I've been toying with a mod to change the balance of metals and mining, with three goals: give more variety to tool metals, remove redundancy in the precious metals, and make fossil fuels a practical option- some of the most important mined minerals are coals. Here's the plan so far:

White Steel: Best non-adamant metal. Treated with Magnesium and Zinc.
Steel: DF regular Steel
Bismuth Bronze: Copper with tin and Bismuth. Sharper.
Bronze: Copper with Tin. Good as iron on balance.
Iron: DF regular Iron.
Copper: DF regular Copper
Tin: Much more abundant; useful.
Precious Metals:
Platinum: EXTREME rarity. It replaces aluminum; nothing against Aluminum, it just breaks the feel.
Gold: Gold will form in speckles of rock- gold-speckled rock has a low percentage of gold. Native gold exists only in small clusters.

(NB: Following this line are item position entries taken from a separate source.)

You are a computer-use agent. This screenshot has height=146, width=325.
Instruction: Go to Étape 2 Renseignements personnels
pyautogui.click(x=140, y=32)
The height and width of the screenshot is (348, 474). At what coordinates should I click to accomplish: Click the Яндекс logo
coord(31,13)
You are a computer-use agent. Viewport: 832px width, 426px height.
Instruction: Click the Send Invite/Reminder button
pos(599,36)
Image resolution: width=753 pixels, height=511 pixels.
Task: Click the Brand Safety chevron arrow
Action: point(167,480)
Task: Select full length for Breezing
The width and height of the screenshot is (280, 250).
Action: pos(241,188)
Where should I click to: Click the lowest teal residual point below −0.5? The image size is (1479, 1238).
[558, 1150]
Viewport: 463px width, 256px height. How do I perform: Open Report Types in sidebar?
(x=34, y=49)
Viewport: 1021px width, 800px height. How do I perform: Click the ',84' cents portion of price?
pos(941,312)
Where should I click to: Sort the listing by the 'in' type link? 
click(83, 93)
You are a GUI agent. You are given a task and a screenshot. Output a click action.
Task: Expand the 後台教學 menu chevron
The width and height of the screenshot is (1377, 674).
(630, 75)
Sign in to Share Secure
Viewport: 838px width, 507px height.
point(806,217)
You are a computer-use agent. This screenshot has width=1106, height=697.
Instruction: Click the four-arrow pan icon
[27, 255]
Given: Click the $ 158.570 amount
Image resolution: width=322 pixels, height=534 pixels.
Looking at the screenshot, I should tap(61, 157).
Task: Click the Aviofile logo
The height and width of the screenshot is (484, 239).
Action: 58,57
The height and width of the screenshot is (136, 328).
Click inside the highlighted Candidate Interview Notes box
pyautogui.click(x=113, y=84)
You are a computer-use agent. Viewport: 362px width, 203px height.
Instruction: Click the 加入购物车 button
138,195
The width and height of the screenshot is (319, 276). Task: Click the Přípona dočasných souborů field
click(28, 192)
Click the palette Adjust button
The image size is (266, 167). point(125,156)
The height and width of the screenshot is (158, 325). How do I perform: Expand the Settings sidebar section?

Electrum: Native Electrum exists- I'm not sure whether to have it smelt into both bars or two of the one.
Silver: Much like gold, but more common.
White Gold: There is a "cheap" version of gold and silver for your roads or whatever.
Sterling Silver: Like White Gold.
Brass: Copper-zinc. Good for trinkets, instruments.
Fine Pewter: Leadless, requires more fuel.
Base Pewter: uses lead but less fuel. significant savings factoring in that you get more bars.
Economic Metals:
Pig Iron: DF standard PI
Bismuth: I was going to get rid of it, but it has some awesome properties- it's diamagnetic. I guess it should go, though.
Lead: present for a number of reasons- can here be used to make poor-quality projectiles. Also, used in glass.
Magnesium: Pure Magnesium for tools and to improve steel. Explodes in magma.
Zinc: needs to be in for brass.
nickel: cheapens out precious metals and is a by-product of nickeliron (basically native iron)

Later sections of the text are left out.